Objetivo.
Expresse como uma lista JSON de strings as linhas dos dados que começam na linha que contém "coordinates (652, 783)." e terminam na que contém "birth [133, 497]", incluindo as duas. Use uma string por linha e deixe de fora as linhas em branco.

Itens de um conjunto de dados.
- - - -

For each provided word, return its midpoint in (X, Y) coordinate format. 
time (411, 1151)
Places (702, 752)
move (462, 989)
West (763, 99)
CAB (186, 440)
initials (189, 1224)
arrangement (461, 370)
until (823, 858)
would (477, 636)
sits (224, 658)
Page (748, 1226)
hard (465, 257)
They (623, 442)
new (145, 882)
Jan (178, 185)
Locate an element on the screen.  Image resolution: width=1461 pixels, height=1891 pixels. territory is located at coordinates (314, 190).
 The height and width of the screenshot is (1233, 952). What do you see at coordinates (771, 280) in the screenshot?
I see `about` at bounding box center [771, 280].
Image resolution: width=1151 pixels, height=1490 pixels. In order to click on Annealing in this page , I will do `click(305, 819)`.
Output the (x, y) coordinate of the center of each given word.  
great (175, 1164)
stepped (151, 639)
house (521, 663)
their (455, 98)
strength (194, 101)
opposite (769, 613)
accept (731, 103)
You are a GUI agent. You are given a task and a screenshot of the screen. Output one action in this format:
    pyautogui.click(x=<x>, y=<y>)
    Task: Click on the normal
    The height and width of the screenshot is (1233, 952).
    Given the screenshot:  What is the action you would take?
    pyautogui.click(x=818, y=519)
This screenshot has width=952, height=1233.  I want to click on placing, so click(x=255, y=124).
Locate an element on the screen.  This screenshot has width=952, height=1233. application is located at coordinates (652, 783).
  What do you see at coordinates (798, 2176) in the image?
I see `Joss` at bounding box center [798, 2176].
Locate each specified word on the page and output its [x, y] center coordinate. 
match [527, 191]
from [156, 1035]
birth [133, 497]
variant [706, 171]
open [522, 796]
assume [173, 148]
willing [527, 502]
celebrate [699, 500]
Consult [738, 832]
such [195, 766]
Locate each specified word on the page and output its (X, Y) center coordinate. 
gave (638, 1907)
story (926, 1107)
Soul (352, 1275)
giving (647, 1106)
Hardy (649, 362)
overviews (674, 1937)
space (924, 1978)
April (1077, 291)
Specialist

- - - -

Solução da tarefa.
[
  "Locate an element on the screen.  This screenshot has width=952, height=1233. application is located at coordinates (652, 783).",
  "  What do you see at coordinates (798, 2176) in the image?",
  "I see `Joss` at bounding box center [798, 2176].",
  "Locate each specified word on the page and output its [x, y] center coordinate. ",
  "match [527, 191]",
  "from [156, 1035]",
  "birth [133, 497]"
]